EXERCISE DIRECTIONS
In the records that follow, show each line where the word "agent" is present.

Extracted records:
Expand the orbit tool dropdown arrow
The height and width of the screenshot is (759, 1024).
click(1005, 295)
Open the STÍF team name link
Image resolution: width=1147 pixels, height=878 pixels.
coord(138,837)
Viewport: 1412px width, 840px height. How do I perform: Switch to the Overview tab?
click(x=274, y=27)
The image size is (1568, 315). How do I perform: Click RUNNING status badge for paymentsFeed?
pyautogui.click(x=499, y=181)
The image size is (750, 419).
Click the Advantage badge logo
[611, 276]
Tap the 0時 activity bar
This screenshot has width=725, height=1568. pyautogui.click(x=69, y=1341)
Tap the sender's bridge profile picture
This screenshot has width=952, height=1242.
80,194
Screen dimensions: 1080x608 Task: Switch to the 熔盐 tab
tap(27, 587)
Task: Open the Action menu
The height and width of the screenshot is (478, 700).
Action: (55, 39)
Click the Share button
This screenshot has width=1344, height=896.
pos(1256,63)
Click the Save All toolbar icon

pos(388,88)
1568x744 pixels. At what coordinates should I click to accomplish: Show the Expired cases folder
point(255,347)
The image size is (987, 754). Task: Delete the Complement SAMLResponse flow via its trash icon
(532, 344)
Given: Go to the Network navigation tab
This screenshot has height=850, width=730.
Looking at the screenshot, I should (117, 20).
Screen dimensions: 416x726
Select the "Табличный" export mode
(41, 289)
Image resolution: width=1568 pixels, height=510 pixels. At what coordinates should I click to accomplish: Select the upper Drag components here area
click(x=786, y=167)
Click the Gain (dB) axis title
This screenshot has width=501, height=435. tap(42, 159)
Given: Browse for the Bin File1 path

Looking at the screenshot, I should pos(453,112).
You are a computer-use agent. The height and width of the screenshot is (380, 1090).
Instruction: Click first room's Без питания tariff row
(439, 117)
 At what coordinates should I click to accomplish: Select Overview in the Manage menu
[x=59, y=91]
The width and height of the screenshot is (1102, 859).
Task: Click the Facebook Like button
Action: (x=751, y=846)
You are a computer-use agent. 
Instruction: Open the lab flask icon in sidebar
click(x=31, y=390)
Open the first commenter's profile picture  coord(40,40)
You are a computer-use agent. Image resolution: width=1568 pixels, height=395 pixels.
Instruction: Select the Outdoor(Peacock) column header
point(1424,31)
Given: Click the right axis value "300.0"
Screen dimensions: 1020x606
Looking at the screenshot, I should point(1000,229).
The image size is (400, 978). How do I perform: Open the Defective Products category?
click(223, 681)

RESPONSE
You are a computer-use agent. The height and width of the screenshot is (380, 1090).
You are a computer-use agent. 
You are a computer-use agent. Image resolution: width=1568 pixels, height=395 pixels.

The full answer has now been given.